Im Vorversuch konnte mit einer eingesetzten Zellsuspension (OD600 = 0,8; Zelltrockenmasse ca. 0,4–0,5 mg/mL) nach 20 Tagen eine Stoffmenge von 260 µmol Reaktionsprodukt nach Zugabe von 308 µmol Substrat erreicht werden, was einer Ausbeute von ca. 85% entspricht. Nach 60 Tagen entsprach die Stoffmenge der gebildeten Phenylessigsäure ca. 670 µmol nach Zugabe von 750 µmol Substrat (Ausbeute >85%). Binnen 120 Tagen konnten 1260 µmol Reaktionsprodukt aus 1390 µmol Substrat umgesetzt werden, was einer Ausbeute von bis zu 90% entspricht. Die erreichte Konzentration betrug dabei 8,4 mM. Der Verlauf der Transformation ist in 4 dargestellt. Die sich langsam einstellende Divergenz zwischen gefüttertem Substrat und gebildetem Produkt ist auf eine Inaktivierung des Ganzzellkatalysators zurückzuführen, allerdings über den gesamten Beobachtungszeitraum nur schwach ausgeprägt. In the preliminary experiment, with a cell suspension used (OD 600 = 0.8, cell dry matter approx. 0.4-0.5 mg / ml), after 20 days, a molar amount of 260 μmol of reaction product could be achieved after addition of 308 μmol of substrate, resulting in a yield of about 85%. After 60 days, the amount of phenylacetic acid formed corresponded to about 670 .mu.mol after addition of 750 .mu.mol substrate (yield> 85%). Within 120 days, 1260 .mu.mol reaction product of 1390 .mu.mol substrate were reacted, which corresponds to a yield of up to 90%. The achieved concentration was 8.4 mM. The course of the transformation is in 4 shown. The slow divergence between the fed substrate and the formed product is due to inactivation of the whole-cell catalyst, but weak over the entire observation period.

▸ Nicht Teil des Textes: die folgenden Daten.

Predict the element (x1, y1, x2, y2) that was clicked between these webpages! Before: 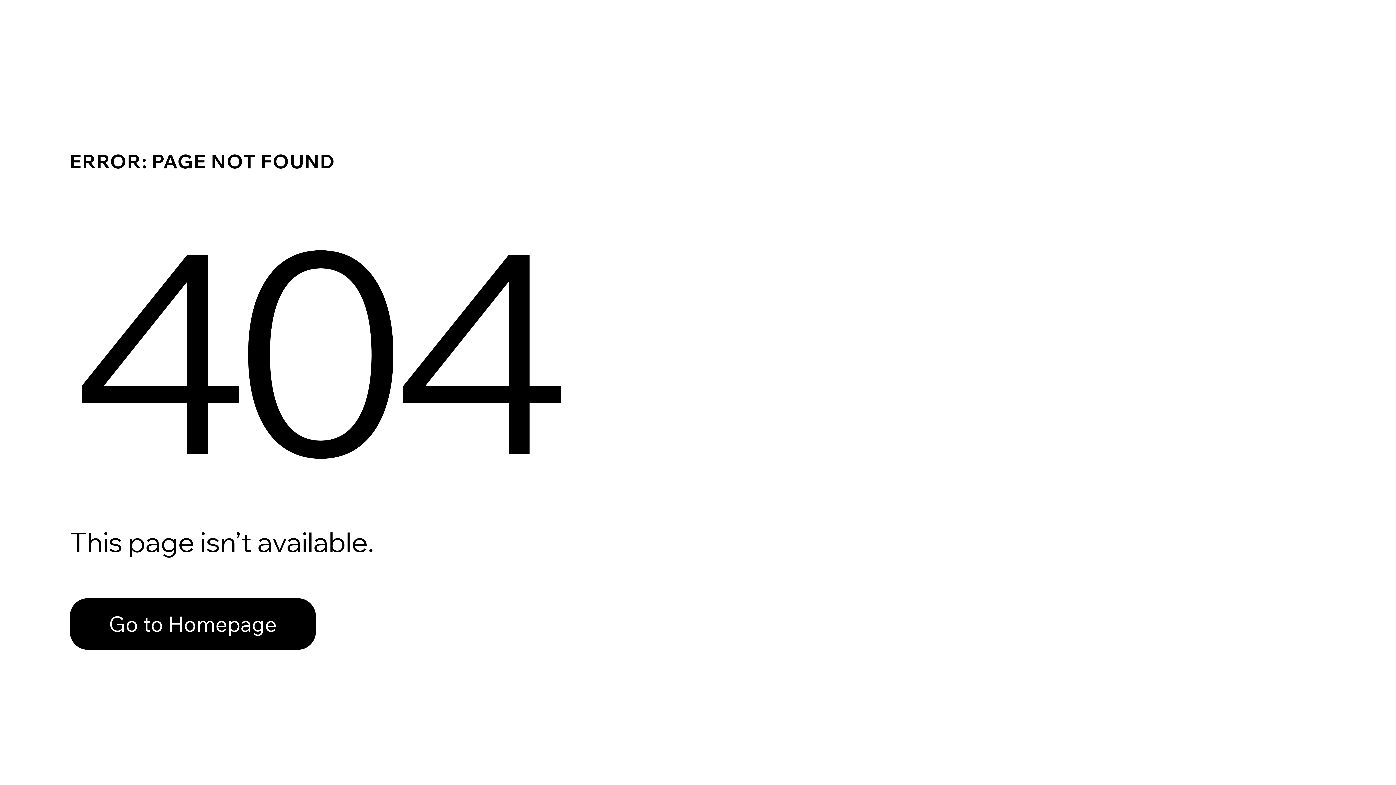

Beispiel 4 – Stereoselektiver Umsatz von 4-Chlor-α-methylstyrol mit Pseudomonas fluorescens STExample 4 - Stereoselective conversion of 4-chloro-α-methylstyrene with Pseudomonas fluorescens ST

Kultivierung und Gewinnung eines Typs an Ganzzellkatalysatoren erfolgte wie in Ausführungsbeispiel 3 angegeben. Nach Induktion der Biomasse mit Styrol über die Gasphase wurde nachfolgend über einen Zeitraum von einigen Tagen neben ca. 17 µmol Styrol (als Energiequelle und Induktor) das Substrat 4-Chlor-α-methylstyrol in Portionsgrößen von 20–40 µmol über die Gasphase zugegeben. Das Reaktionsprodukt 4-Chlor-α-methylphenylessigsäure konnte im Kulturmedium nachgewiesen werden.Cultivation and recovery of a type of whole-cell catalysts were carried out as indicated in Example 3. After induction of the biomass with styrene over the gas phase, the substrate 4-chloro-α-methylstyrene in portion sizes of 20-40 .mu.mol was added via the gas phase over a period of several days in addition to about 17 .mu.mol of styrene (as energy source and inductor). The reaction product 4-chloro-α-methylphenylacetic acid could be detected in the culture medium.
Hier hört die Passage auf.